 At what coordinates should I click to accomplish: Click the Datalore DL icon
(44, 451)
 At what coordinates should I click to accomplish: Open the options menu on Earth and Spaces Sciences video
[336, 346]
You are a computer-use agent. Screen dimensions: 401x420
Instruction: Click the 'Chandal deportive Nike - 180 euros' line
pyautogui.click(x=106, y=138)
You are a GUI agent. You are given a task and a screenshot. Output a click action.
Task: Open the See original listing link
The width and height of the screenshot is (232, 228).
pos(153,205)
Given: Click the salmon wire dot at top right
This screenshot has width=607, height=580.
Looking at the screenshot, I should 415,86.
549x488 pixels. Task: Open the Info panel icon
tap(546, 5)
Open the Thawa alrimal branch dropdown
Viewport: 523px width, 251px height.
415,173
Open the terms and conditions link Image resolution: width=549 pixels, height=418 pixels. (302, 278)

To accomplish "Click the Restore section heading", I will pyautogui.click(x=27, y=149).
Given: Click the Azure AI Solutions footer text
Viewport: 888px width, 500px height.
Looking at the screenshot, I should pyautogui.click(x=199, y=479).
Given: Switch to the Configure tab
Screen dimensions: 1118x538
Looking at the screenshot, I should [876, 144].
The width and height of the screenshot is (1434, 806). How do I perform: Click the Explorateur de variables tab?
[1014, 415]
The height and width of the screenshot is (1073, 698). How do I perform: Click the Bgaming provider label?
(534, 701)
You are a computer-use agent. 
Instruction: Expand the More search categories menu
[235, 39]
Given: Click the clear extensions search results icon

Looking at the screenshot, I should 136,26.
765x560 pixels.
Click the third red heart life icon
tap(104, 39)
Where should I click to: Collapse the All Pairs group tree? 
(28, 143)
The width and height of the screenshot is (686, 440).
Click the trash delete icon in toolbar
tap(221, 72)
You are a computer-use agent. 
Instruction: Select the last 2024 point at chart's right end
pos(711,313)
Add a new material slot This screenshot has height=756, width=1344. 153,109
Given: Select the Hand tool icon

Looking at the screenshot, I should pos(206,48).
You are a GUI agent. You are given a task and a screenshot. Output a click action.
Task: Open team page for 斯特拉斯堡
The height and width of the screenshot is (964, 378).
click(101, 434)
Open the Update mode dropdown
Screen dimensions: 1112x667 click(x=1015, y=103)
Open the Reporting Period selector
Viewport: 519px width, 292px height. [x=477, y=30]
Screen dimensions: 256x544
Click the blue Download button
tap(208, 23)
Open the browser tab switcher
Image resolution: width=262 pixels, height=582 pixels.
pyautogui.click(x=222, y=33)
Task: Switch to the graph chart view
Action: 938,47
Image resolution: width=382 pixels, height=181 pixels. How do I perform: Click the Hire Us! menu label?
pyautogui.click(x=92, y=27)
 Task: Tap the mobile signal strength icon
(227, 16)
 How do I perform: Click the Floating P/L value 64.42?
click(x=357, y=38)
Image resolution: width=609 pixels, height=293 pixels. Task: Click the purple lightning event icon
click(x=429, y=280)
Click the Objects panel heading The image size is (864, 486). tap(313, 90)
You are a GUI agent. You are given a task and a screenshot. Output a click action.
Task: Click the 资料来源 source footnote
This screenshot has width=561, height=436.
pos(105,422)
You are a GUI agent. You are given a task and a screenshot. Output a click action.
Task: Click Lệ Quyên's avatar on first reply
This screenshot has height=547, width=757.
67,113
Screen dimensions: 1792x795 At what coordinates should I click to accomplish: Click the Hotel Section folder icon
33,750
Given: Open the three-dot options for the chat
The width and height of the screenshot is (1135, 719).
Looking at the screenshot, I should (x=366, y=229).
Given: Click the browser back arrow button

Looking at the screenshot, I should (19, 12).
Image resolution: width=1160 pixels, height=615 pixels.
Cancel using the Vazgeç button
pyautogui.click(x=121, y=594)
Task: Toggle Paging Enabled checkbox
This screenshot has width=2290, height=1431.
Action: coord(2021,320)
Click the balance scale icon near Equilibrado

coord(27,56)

What you need to do
Report each line above containing the string "heading".

Answer box
To accomplish "Click the Restore section heading", I will pyautogui.click(x=27, y=149).
Click the Objects panel heading The image size is (864, 486). tap(313, 90)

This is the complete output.